§ WRITTEN REQUEST 1
Can you write out everything in the post on Project filters from "I’d also recommend" down to "of baseline data."?
§ WRITTEN REQUEST 2
How would you render this sentence from the post on Project filters in Spanish: "I’d recommend you create multiple views, one for each scenario at first."

§ SELECTED TEXT
==*==
In the past, I’ve done similar things to your needs using views with filters. I don’t have Project available to me at the moment to give you specific filter solutions, but I’ve found using filter logic much simpler than attempting to create custom field formulas. In addition, views/filters can easily be made “global” which makes them usable across every project.

I’d recommend you create multiple views, one for each scenario at first. Then with individual views/filters working, you can work to combine the views into one consolidated view if necessary.
I’d also recommend building your filters using a step by step approach as well. Getting Project’s filters to work correctly with multiple conditions can be a bit tricky, specifically when you get into combined and/or scenarios. So if possible, keep the filter logic as simple as possible

With that said, this solution will require the use of baseline data.
Using your first example, create the view with required columns. For example, task name, ID, baseline start, planned start, actual start, resource names and so on.
Then create the view filter in a step by step process.
==*==
Records from a dataset:

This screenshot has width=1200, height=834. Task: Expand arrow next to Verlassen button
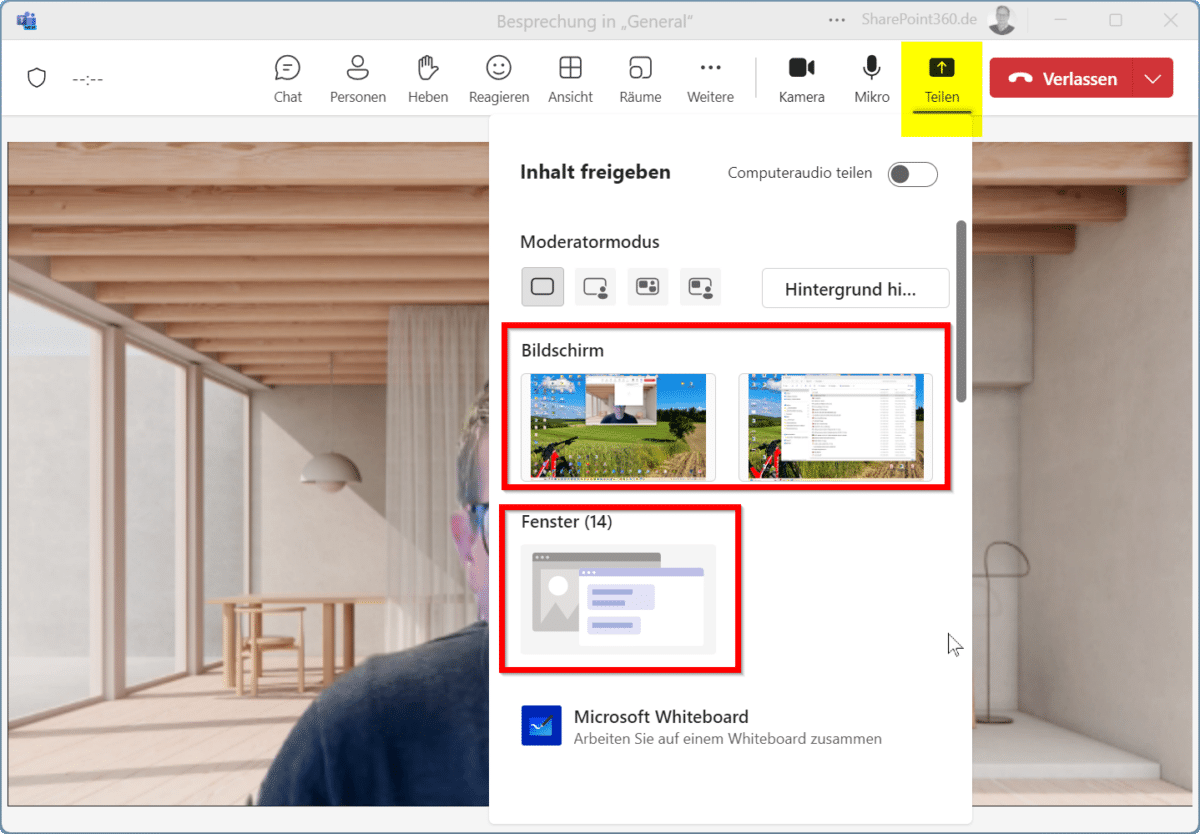coord(1153,78)
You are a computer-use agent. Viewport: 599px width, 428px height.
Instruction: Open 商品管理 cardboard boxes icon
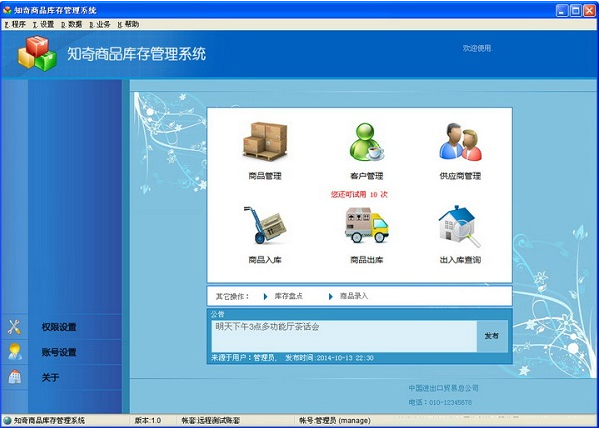265,141

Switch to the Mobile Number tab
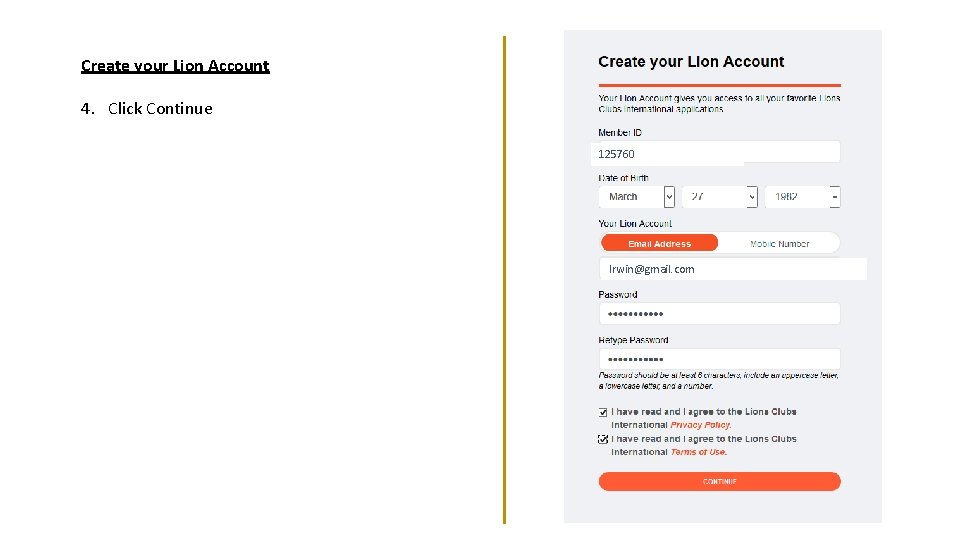tap(779, 243)
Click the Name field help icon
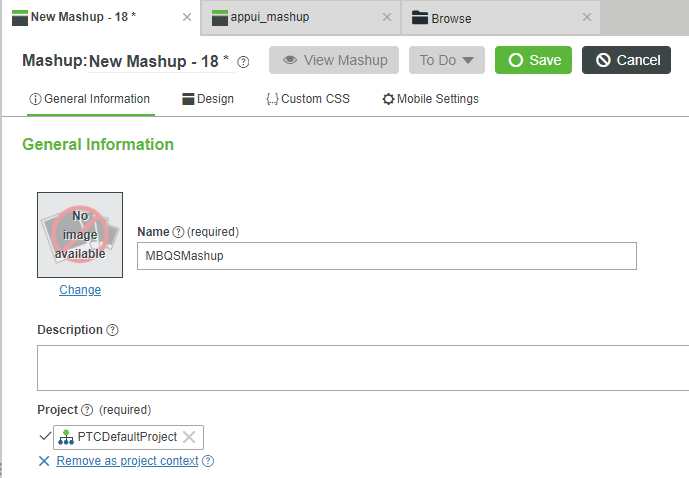The image size is (689, 478). click(178, 232)
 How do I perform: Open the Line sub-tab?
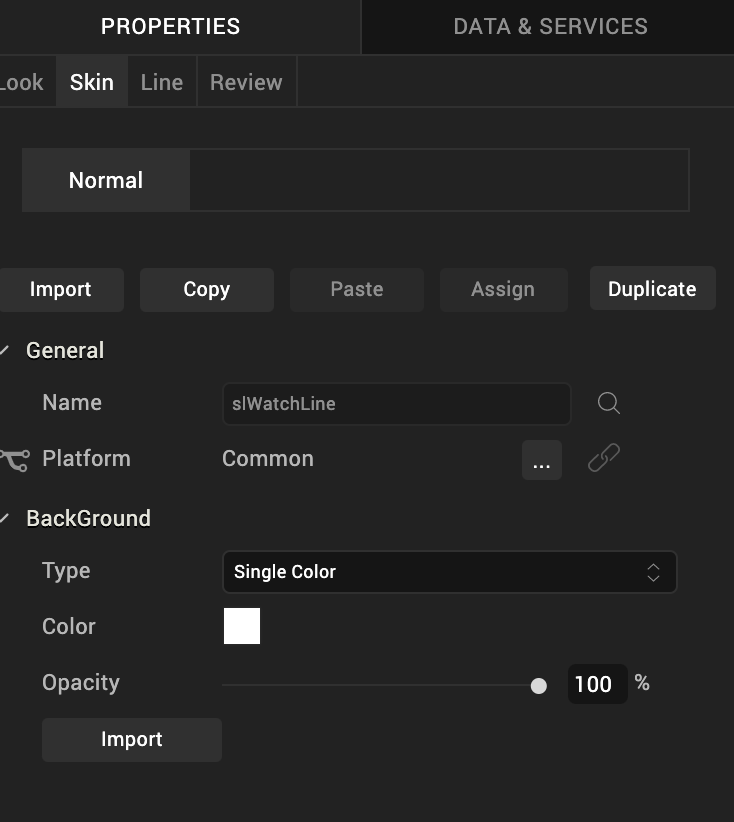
==*==
§ TASK RESULT 1
I’d also recommend building your filters using a step by step approach as well. Getting Project’s filters to work correctly with multiple conditions can be a bit tricky, specifically when you get into combined and/or scenarios. So if possible, keep the filter logic as simple as possible

With that said, this solution will require the use of baseline data.

§ TASK RESULT 2
Te recomendaría que crearas varias vistas, una para cada escenario al principio.